Records for finding displayed items:
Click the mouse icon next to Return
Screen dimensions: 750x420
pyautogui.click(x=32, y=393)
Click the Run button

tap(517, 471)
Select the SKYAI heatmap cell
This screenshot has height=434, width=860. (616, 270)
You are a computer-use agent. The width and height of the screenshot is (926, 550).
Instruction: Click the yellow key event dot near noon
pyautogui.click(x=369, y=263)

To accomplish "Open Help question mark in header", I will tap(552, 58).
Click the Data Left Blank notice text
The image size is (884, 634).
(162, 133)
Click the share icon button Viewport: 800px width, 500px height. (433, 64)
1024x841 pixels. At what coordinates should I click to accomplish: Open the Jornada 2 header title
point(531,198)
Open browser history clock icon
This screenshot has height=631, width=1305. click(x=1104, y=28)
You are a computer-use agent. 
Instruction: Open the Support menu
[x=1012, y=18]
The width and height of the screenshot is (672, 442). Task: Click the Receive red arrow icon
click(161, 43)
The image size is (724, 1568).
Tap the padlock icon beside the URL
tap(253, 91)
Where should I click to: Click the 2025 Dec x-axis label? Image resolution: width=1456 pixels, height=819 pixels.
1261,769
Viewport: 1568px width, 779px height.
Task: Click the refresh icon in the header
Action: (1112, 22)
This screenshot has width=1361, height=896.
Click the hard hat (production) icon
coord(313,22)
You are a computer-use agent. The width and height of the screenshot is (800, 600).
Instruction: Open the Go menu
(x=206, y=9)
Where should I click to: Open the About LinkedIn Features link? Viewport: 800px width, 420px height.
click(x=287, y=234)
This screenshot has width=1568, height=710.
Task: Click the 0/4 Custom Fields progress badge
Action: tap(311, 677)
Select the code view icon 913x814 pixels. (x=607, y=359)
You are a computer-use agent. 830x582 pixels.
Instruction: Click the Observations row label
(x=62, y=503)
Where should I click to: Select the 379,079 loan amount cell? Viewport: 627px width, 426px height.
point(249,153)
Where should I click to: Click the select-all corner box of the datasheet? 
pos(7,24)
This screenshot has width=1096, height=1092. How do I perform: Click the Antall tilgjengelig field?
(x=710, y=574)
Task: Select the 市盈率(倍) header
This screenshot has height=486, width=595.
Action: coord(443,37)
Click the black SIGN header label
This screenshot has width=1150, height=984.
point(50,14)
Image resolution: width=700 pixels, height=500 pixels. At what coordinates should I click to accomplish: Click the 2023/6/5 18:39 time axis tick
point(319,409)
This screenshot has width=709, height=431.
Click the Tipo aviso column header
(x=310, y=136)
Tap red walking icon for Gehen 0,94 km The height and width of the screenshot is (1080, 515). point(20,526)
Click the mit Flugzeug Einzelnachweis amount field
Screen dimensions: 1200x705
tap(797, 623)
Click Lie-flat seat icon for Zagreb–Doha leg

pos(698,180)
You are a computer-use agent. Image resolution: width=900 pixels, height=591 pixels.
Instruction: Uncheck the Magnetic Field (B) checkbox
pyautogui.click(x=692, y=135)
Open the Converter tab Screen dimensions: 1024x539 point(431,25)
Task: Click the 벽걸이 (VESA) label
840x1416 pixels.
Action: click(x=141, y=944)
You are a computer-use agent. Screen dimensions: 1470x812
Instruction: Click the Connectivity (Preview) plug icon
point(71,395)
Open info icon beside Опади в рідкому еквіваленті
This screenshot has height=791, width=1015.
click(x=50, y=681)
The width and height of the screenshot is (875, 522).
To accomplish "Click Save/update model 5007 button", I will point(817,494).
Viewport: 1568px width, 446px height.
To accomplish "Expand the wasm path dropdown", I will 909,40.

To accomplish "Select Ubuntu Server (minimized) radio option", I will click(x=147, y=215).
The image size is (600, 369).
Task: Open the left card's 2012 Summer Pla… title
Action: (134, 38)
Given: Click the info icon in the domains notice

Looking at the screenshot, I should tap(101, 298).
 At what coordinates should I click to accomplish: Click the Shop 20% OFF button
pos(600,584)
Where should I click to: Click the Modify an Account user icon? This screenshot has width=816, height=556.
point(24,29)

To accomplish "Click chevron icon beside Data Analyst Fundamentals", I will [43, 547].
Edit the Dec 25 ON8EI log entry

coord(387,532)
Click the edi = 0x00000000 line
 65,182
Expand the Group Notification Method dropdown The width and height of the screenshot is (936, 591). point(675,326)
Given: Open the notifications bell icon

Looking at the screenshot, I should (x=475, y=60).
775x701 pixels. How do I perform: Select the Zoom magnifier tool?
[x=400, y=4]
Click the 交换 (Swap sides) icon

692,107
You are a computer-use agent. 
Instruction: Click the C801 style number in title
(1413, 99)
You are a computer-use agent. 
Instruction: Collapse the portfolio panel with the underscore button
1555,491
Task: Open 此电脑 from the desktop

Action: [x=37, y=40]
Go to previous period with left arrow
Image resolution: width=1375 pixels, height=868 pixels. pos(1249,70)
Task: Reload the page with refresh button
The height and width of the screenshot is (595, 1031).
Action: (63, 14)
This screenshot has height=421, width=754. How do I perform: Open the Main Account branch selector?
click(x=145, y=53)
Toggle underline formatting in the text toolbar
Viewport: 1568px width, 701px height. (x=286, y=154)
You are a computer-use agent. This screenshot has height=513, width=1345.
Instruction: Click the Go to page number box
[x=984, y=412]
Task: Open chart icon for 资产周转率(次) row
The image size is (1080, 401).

PROBLEM TO SOLVE: Return each line of the records above that contains the string "coordinates".

FINISHED ANSWER:
1024x841 pixels. At what coordinates should I click to accomplish: Open the Jornada 2 header title
Image resolution: width=700 pixels, height=500 pixels. At what coordinates should I click to accomplish: Click the 2023/6/5 18:39 time axis tick
 At what coordinates should I click to accomplish: Click the Shop 20% OFF button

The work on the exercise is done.